Would you please copy each line of the data in which the string "navigation" occurs?

**Entries shown:**
══════
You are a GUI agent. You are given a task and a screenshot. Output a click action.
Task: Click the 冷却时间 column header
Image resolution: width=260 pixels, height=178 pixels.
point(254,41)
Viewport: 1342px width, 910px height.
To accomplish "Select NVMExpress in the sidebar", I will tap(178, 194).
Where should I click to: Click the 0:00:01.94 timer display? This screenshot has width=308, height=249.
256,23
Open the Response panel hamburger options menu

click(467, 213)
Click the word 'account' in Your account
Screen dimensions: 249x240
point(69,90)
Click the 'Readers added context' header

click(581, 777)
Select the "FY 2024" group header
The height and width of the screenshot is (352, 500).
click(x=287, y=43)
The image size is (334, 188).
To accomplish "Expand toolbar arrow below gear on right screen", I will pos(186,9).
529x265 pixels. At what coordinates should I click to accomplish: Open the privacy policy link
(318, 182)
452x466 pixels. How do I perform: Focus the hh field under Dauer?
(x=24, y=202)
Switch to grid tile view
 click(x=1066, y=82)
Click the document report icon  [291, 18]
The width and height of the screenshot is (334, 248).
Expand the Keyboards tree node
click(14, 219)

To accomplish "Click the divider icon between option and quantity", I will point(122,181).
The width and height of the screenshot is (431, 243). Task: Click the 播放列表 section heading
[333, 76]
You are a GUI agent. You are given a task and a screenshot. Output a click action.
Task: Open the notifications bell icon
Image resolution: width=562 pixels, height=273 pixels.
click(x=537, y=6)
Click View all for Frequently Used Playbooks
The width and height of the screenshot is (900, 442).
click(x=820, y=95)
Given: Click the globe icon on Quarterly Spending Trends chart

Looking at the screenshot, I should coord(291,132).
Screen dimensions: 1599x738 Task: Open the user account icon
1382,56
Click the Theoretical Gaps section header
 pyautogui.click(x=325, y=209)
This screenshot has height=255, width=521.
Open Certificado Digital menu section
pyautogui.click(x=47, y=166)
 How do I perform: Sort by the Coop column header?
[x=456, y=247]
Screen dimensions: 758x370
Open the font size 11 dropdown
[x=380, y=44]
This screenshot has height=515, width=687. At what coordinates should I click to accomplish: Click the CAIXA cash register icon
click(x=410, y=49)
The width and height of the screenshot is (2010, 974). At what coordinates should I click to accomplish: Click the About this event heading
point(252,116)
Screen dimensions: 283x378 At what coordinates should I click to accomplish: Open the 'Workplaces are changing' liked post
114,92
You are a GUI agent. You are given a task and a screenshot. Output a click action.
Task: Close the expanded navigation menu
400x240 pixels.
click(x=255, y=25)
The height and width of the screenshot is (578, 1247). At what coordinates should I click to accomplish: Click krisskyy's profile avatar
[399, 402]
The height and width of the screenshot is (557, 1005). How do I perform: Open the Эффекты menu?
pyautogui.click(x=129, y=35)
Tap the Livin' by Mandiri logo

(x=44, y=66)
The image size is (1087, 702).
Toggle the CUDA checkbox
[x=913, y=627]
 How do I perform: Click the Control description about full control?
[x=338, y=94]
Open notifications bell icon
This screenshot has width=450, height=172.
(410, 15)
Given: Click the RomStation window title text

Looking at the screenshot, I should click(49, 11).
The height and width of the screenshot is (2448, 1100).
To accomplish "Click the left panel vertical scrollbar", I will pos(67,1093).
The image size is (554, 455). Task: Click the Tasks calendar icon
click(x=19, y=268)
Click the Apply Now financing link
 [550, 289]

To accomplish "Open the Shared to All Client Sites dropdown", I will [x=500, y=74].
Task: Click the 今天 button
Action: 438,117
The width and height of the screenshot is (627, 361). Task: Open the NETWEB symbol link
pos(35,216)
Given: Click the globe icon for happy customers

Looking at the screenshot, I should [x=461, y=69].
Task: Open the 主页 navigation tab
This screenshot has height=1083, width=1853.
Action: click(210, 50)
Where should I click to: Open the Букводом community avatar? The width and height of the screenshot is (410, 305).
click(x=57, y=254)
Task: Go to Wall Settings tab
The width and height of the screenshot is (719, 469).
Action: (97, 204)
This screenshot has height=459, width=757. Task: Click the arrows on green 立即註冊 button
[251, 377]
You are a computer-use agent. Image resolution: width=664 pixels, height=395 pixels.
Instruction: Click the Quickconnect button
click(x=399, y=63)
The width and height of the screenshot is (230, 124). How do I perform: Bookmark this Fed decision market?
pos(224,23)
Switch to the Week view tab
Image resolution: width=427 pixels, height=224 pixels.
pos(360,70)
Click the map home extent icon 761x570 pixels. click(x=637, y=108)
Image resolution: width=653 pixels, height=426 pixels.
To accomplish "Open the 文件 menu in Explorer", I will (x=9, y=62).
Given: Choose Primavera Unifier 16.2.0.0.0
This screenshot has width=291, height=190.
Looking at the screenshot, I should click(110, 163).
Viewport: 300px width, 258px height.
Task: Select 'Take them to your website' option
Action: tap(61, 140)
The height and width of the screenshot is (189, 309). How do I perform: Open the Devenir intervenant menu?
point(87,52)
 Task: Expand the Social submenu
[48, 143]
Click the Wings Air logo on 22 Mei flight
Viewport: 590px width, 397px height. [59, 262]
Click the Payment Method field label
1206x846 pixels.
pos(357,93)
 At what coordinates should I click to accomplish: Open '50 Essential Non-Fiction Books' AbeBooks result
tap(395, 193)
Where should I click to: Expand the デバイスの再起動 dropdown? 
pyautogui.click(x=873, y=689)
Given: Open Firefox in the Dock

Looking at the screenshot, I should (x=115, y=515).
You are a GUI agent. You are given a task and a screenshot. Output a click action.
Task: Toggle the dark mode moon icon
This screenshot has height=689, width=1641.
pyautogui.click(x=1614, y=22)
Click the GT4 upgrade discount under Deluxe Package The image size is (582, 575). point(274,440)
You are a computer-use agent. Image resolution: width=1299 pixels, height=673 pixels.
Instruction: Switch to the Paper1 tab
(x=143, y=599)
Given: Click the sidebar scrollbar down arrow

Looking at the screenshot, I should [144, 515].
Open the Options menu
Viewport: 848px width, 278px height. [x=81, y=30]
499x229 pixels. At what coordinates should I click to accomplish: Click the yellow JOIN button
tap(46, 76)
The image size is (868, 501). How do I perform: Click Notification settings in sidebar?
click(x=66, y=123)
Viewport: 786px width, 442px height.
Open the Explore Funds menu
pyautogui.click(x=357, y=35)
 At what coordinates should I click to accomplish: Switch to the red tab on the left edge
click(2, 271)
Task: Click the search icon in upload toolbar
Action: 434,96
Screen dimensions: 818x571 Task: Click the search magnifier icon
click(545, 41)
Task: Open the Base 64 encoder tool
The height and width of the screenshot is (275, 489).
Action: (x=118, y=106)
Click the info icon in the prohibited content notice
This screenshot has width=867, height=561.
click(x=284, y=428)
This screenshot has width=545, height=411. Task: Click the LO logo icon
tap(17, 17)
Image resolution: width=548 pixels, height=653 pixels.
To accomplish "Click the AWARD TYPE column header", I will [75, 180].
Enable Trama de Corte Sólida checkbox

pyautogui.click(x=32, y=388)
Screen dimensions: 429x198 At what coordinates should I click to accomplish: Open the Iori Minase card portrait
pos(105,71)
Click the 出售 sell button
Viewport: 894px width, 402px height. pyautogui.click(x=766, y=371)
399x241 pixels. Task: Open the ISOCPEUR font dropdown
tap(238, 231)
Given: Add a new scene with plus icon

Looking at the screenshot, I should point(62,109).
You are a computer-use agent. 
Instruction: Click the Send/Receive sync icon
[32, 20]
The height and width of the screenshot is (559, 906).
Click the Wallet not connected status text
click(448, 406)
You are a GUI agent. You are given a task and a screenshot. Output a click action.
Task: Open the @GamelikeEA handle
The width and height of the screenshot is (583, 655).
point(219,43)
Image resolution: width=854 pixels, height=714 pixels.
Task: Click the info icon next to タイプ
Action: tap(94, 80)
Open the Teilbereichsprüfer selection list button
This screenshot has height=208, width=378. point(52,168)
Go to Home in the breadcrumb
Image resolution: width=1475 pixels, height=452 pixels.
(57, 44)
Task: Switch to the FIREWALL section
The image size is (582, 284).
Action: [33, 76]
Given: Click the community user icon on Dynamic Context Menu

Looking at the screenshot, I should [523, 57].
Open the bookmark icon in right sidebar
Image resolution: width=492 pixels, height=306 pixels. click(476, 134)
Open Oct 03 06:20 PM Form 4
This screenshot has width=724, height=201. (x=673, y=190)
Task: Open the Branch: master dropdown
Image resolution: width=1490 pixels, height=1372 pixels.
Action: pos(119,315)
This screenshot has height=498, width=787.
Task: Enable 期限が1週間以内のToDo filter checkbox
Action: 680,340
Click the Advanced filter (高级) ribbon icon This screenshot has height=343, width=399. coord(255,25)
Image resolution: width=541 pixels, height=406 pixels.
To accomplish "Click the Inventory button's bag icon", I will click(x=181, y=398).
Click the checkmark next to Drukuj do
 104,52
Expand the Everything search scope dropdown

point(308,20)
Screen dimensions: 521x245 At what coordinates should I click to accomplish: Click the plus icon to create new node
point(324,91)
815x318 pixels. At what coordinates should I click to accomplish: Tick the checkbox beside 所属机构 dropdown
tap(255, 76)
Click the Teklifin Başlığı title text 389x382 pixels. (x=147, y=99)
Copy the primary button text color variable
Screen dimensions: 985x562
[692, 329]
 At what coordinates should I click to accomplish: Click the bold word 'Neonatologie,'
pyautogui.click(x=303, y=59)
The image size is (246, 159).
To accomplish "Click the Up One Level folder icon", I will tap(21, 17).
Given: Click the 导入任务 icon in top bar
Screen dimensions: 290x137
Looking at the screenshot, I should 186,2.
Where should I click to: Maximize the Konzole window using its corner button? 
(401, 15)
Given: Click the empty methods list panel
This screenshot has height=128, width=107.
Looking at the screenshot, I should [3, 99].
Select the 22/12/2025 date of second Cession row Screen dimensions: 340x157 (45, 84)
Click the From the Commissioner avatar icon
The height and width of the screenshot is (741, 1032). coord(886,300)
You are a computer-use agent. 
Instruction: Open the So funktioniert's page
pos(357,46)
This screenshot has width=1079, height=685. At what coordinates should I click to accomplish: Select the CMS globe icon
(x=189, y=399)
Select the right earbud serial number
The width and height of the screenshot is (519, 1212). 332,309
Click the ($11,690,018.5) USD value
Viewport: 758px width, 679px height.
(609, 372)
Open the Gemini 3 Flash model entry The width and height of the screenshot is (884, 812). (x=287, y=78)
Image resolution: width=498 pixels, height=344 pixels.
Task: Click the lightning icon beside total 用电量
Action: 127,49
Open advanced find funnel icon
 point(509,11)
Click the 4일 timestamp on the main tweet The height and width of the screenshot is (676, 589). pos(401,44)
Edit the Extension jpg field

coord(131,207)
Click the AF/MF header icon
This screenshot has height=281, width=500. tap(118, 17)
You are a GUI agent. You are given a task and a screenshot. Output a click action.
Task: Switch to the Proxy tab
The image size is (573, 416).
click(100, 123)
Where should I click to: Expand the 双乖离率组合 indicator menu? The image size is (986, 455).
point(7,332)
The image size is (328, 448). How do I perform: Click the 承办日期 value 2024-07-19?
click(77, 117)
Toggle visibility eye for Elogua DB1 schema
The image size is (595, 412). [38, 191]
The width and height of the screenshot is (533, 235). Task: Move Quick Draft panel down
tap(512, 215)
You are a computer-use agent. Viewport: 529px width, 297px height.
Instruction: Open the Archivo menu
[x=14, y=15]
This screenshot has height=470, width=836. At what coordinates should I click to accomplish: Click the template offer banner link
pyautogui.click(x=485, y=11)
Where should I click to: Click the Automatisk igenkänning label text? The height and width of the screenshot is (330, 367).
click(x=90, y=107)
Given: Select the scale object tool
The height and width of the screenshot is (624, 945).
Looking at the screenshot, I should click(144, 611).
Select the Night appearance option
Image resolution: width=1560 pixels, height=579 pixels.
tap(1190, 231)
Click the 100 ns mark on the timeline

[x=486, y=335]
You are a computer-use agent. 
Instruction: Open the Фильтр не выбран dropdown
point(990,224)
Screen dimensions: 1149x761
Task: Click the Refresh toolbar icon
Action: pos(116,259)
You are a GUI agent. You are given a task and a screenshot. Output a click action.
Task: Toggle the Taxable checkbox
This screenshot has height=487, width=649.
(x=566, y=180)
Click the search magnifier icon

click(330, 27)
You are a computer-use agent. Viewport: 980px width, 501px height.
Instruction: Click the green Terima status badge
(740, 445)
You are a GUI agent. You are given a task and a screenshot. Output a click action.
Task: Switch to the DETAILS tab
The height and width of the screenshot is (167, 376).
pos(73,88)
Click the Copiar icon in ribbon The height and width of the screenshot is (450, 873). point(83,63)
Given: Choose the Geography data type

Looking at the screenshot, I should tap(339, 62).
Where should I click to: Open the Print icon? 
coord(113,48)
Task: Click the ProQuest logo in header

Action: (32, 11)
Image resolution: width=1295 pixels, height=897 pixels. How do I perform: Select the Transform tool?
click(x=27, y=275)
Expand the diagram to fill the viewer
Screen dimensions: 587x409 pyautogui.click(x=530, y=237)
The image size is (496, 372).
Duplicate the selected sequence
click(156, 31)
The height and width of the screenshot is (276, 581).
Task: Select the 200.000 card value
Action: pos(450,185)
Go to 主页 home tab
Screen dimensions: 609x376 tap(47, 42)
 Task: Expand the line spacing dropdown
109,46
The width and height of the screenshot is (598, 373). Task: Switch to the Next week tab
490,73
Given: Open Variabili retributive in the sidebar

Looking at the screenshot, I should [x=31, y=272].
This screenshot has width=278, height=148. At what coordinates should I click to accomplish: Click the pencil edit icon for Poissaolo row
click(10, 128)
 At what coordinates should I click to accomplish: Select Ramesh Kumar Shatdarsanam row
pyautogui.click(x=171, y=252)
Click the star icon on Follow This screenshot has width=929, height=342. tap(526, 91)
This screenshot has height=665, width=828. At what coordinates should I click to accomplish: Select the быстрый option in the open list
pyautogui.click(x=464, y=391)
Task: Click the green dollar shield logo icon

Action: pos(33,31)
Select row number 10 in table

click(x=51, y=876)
══════
**Answer to this exercise:**
Task: Close the expanded navigation menu
Task: Open the 主页 navigation tab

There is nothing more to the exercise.